Vingt-quatre ans après la dissolution du mythique groupe toulousain Zebda dont il était le parolier, Magyd Cherfi revient sur le devant de la scène littéraire avec un premier roman au titre évocateur : La vie de ma mère ! Porté par une plume alerte, pleine d’autodérision et de tendresse, l’artiste livre ici avec brio le récit ficelé d’une émancipation tardive, celle d’une mère immigrée qui, au seuil de sa fin de vie, décide de goûter enfin aux plaisirs de l’existence.
À travers le personnage de Taos, algérienne analphabète ayant trimé toute sa vie, l’auteur brosse le portrait d’une femme meurtrie qui, lorsque sonne le crépuscule, se met à rêver, à aimer et à affirmer sa singularité. Quitte à déboussoler ses six enfants, dont son fils Slimane, le narrateur, cuisinier divorcé en pleine remise en question existentielle.
En filigrane, ce roman résonne comme un vibrant hommage à toutes ces mères sacrifiées sur l’autel de la famille, du devoir, des traditions, et un appel à leur nécessaire émancipation.

Une mère sacrifiée : le poids des traditions

Dès les premières pages, le lecteur découvre le personnage de Taos, cette mère de famille dévouée corps et âme à sa progéniture, selon les traditions conservatrices de la société algérienne dont elle est issue. Une abnégation qui confine au sacrifice tant cette femme a littéralement fondu sa propre existence dans le rôle ingrat de nourricière et d’éducatrice.
Cette mère aimante certes, mais aussi distante et froide, demeure pour ses enfants une énigme difficile à percer. L’auteur décrit avec justesse le fossé originel qui sépare Taos de sa ribambelle de bambins, eux qui ont grandi dans les cités de la Ville rose, suivant une trajectoire scolaire honorable. Magyd Cherfi écrit avec une sensibilité vibrante les incompréhensions, les non-dits, la frustration de ne pouvoir communiquer avec cette mère enfermée dans ses traditions séculaires qui l’enserrent dans un carcan étouffant sa singularité de femme. Cloîtrée dans son rôle, elle apparaît aux yeux de ses enfants comme une mère castratrice, dont l’amour inconditionnel se révèle être une lourde chaîne.

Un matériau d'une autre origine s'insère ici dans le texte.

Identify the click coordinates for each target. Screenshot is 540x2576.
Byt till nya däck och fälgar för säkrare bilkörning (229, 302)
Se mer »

La quête personnelle du fils

Au fil du récit, le lecteur suit pas à pas la quête intime de Slimane, narrateur à la première personne qui tente de renouer avec l’affection maternelle. La relation avec Taos semble irrémédiablement distendue, et le fils erre en terrain mouvant à la recherche d’un amour qu’il n’a, semble-t-il, jamais pleinement goûté.
En redécouvrant progressivement le parcours chaotique de sa mère, ce sont ses propres origines que le personnage arpente. Origines douloureuses faites d’exil, de renoncements et de violence. L’auteur brossant en touches impressionnistes le lent sacrifice de Taos.
Mais Slimane bute sans cesse sur l’incompréhension face aux sautes d’humeurs, aux reproches acerbes et au manque flagrant de tendresse de cette mère empêtrée dans ses blessures. Une incommunicabilité qui le renvoie à ses propres limites.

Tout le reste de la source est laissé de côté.